When you read a record:
- Unwrap the DEK: decrypt the wrapped DEK using the Vault Key and AAD
syvault.record.{record_id}.dek.v1. - Decrypt the payload: decrypt the encrypted payload using the DEK and AAD
syvault.record.{record_id}.payload.v1. - Zeroize: the DEK is zeroized from memory as soon as the payload is decrypted.
The record ID is embedded in the AAD at both the DEK-wrapping and payload-encryption layers. This creates a cryptographic binding between the record's identity and its encrypted data. An attacker cannot swap the wrapped DEK of record A into record B's slot -- the AAD mismatch causes authentication tag verification to fail.
AAD Strings from the Codebase
These are the actual AAD strings used in SyVault's Rust core (crates/core/src/vault/record.rs and crates/core/src/keys/hierarchy.rs):
// DEK wrapping (Vault Key encrypts DEK)
let aad = format!("syvault.record.{}.dek.v1", record_id);
// Payload encryption (DEK encrypts record JSON)

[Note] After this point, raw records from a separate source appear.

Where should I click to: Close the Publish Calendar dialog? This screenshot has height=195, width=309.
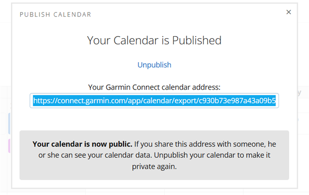[289, 12]
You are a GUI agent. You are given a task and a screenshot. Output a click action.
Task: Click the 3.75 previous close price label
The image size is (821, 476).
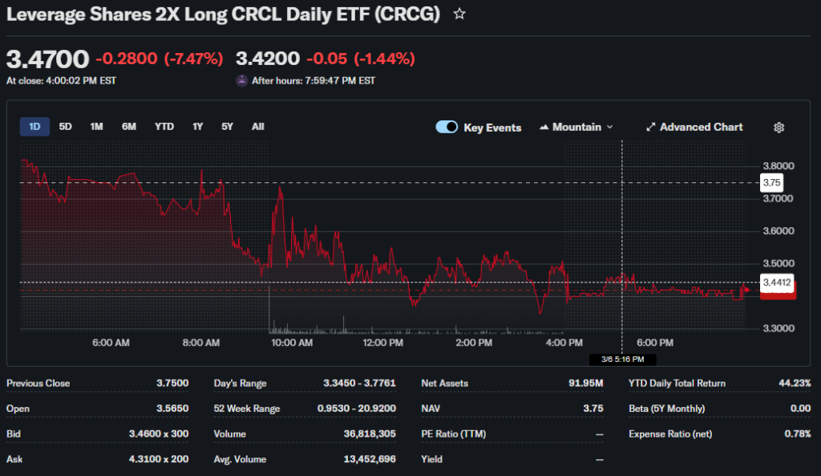(x=771, y=182)
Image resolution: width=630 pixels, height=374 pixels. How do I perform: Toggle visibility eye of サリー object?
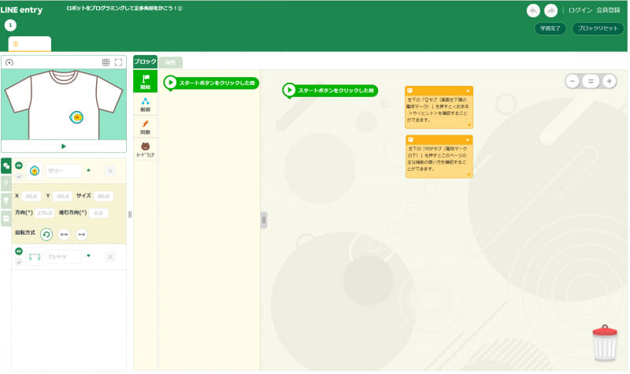pyautogui.click(x=19, y=166)
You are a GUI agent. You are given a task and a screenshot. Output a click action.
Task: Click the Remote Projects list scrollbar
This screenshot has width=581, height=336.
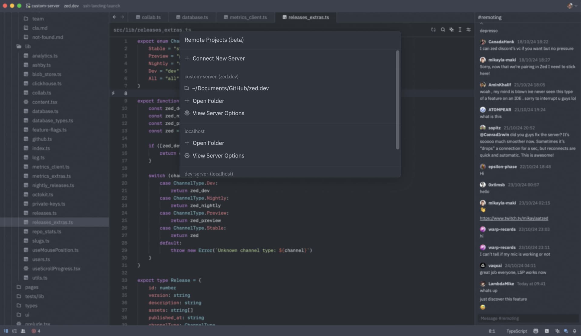398,100
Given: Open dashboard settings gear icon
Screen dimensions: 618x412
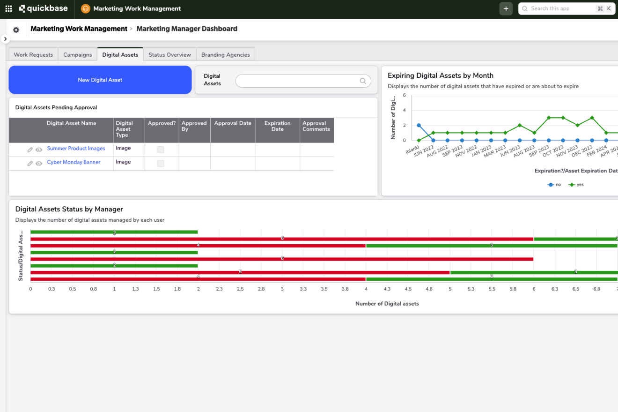Looking at the screenshot, I should tap(16, 30).
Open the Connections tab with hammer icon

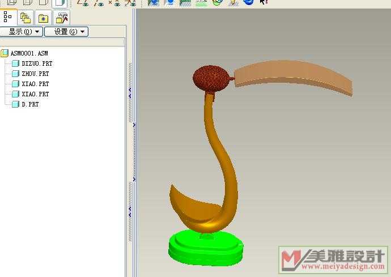(x=61, y=17)
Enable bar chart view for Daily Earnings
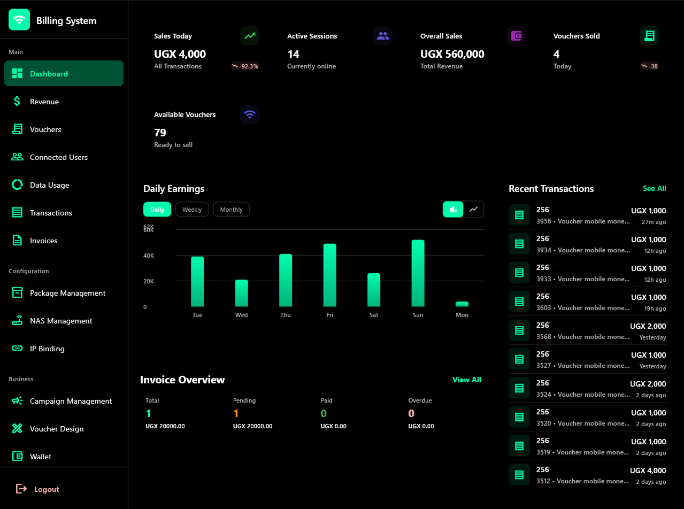This screenshot has height=509, width=684. [x=453, y=209]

let payload_aad = format!("syvault.record.{}.payload.v1", record_id);
The record_id is a client-generated UUIDv4, ensuring the server cannot manipulate the ID to cause an AAD mismatch.
Comparison with Other Password Managers
Bitwarden
Bitwarden uses a single symmetric key (the "encryption key") derived from the master password to encrypt all vault items. While items are encrypted individually, they all share the same key. Compromising the encryption key exposes the entire vault.
1Password
1Password uses a two-secret model (master password + Secret Key) and derives a single vault key. Like Bitwarden, all items within a vault share the same encryption key.
Dashlane
Dashlane derives a single master key and encrypts vault items under it. Similar vault-level key model.
SyVault
SyVault adds an additional layer: each record gets its own random DEK, wrapped by the vault key. This means the vault key is a key-wrapping key, not a data-encryption key. Even if a vault key leaks, the attacker must still unwrap each record's DEK individually -- and because DEKs are 256-bit random values, there is no shortcut.
Per-record encryption also enables granular sharing. When you share a single record, SyVault shares only that record's DEK (re-wrapped for the recipient via ECDH). The recipient never receives your vault key and cannot decrypt any other records.
Memory Safety
During normal operation, only the DEK for the currently viewed record is held in memory. SyVault does not pre-decrypt all records at once. The DEK is zeroized (via the zeroize crate in Rust, and crypto.subtle in the browser which keeps key material in non-extractable CryptoKey objects where possible) immediately after use.